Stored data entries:
__________________________________________________
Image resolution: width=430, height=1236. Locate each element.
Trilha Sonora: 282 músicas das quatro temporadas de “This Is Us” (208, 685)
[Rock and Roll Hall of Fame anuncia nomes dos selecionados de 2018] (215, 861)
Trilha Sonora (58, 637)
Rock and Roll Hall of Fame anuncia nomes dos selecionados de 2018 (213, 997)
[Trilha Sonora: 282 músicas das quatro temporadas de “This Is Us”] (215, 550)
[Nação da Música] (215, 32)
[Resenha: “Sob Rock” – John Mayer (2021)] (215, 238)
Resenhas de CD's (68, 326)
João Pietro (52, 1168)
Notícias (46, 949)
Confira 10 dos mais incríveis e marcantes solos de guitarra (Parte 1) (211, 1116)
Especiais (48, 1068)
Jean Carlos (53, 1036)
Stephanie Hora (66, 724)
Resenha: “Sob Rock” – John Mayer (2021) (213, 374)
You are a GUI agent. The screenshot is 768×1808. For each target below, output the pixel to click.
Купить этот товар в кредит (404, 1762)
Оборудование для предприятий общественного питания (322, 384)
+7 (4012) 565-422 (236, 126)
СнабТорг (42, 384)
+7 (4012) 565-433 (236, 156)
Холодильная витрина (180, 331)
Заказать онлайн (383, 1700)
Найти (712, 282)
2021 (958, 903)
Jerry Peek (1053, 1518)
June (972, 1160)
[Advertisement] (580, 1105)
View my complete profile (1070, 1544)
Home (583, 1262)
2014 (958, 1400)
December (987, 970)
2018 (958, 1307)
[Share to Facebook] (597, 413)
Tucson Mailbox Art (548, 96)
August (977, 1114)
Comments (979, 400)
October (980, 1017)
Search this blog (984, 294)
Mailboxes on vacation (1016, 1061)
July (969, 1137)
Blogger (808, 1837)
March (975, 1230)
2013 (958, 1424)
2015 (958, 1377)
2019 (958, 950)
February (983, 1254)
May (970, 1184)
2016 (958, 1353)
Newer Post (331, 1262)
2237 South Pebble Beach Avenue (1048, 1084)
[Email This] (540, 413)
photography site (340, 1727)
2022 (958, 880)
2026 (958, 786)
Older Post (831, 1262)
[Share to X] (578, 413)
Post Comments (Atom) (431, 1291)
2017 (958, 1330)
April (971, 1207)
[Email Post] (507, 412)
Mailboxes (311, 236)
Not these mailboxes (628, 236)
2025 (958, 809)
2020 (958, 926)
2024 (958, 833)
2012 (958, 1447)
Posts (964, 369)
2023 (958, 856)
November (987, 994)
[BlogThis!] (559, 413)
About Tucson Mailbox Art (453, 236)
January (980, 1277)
__________________________________________________
▶ [YOUR TASK] Working from the entries above, filter out every line that lacks "John" and copy what remains.

▶ [ANSWER TO THIS TASK]
[Resenha: “Sob Rock” – John Mayer (2021)] (215, 238)
Resenha: “Sob Rock” – John Mayer (2021) (213, 374)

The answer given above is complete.